The results of the 2004 Euro Heart Survey shook the cardiology community. This study showed that abnormal glucose metabolism was far more common than normal glucose regulation in patients with coronary artery disease (CAD). Shortly after the publication of this research, the China Heart Survey—the only large-scale study on a Chinese population in this field to date— reported that many patients with CAD also had previously undiagnosed diabetes and impaired glucose tolerance (IGT), and that the prevalence of IGT was much higher in patients with CAD than in those without CAD. These findings shocked the Chinese cardiology community, prompting many to debate whether cardiologists should, in fact, be responsible for screening of carbohydrate metabolism among patients with cardiovascular disease.

In terms of the number of individuals with diabetes, China ranks second in the world with at least 20 million cases.

In terms of the number of individuals with diabetes, China ranks second in the world with at least 20 million cases. Indeed, in China an increasing number of physicians are realizing that screening for diabetes and prediabetes in their patients with CAD could be important in the early risk assessment of individuals in this high-risk population, who will most probably require intensive intervention. After all, initial studies have shown that the management of postprandial glucose and cholesterol has considerable benefits in these individuals.

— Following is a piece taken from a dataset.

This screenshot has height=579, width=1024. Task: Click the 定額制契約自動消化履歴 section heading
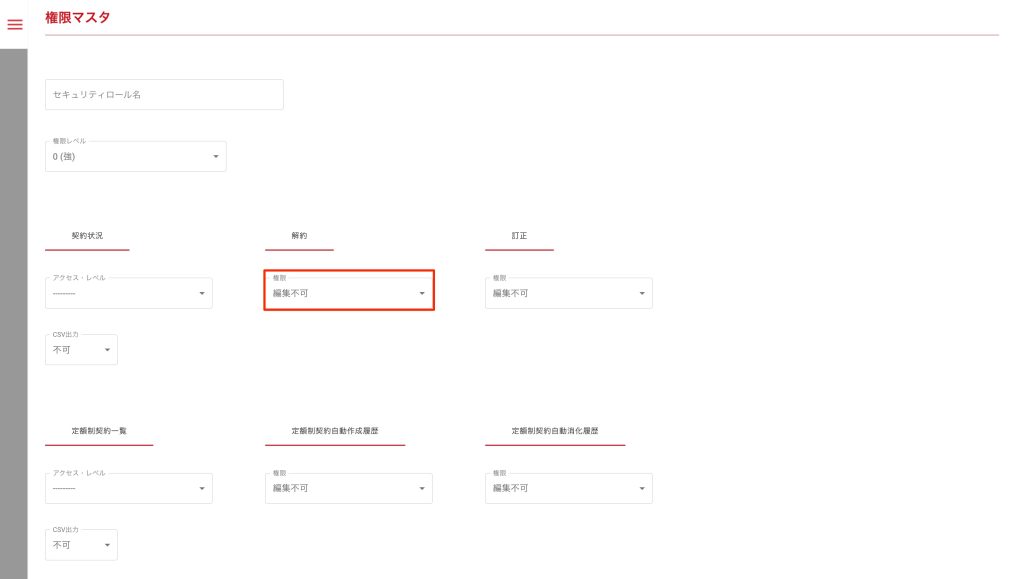point(554,431)
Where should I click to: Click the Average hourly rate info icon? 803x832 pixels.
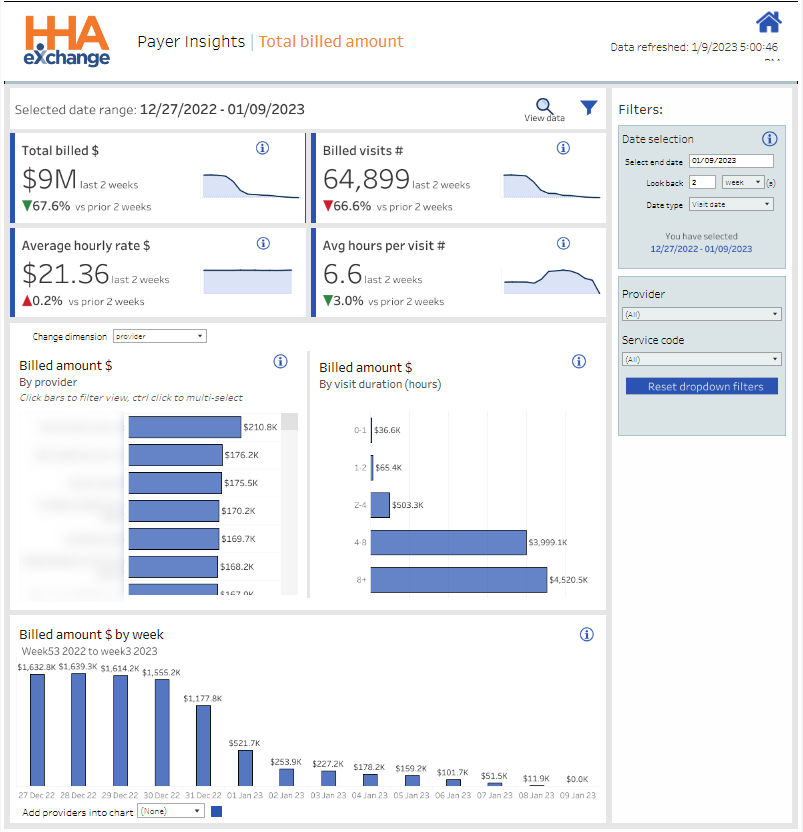(263, 243)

According to results from Chinese epidemiological studies and trials from other areas of the globe, individuals with type 2 diabetes have a two to four times greater risk of CAD and stroke than the general population, and approximately 80% of all diabetes-related deaths are associated with cardiovascular diseases. On the basis of these findings, diabetes has been believed to be an independent risk factor for atherosclerosis, just as important as hypertension, dyslipidemia and smoking. Similarly, studies have shown that IGT (or postprandial hyperglycemia) is also associated with a substantially increased risk of CAD. So far, however, little evidence has been obtained about whether patients with IGT benefit from intervention with hypoglycemic agents in terms of cardiovascular end points. Although some studies have shown that patients with diabetes might benefit, findings have been mixed. Recent years have seen the publication of a series of milestone trials analyzing glycemic control (ACCORD, ADVANCE and VADT), which found a nonsignificant relationship between blood sugar reduction and decreased incidence of cardiovascular events in diabetic patients at high cardiovascular risk. We have to conclude, therefore, that we should treat patients with abnormal glucose metabolism at the early stage of diabetes if we are to attain a significant reduction in the risk of cardiovascular events.

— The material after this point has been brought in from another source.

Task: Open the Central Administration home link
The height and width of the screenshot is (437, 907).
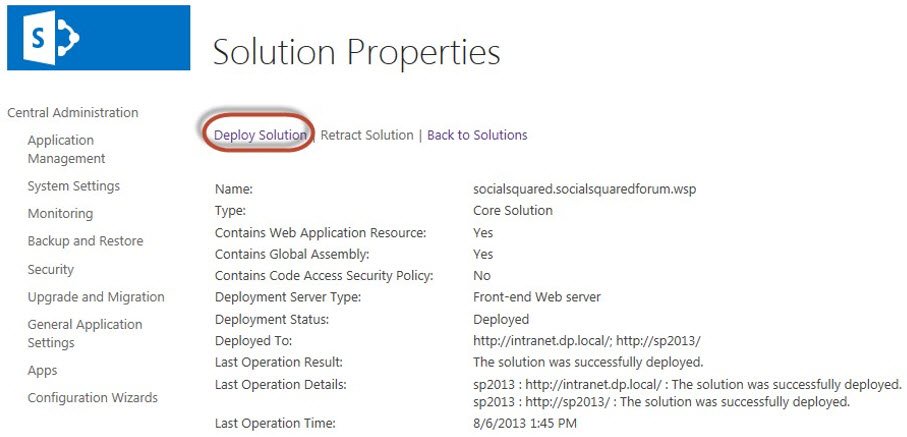Action: pyautogui.click(x=72, y=113)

To clarify whether patients with IGT would benefit from intervention with hypoglycemic agents in terms of cardiovascular end points, the Acarbose Cardiovascular Evaluation (ACE) trial has been developed. This trial will prospectively recruit 7,500 individuals with CAD but without diabetes who have IGT. Patients will receive either acarbose or placebo for at least 4 years. The primary end point is the occurrence of a first cardiovascular event, with the development of new-onset diabetes as a secondary end point. Final trial results are expected in 2012. Without a doubt, the conclusions of the ACE trial will expand our knowledge of the primary prevention of diabetes and of the secondary prevention of CAD by managing prediabetes.

The problem of diabetes is acute and we need findings from studies such as ACE to tackle this growing issue effectively. Importantly, Chinese cardiologists are now beginning to pay attention to hyperglycemia in their patients with cardiovascular disease.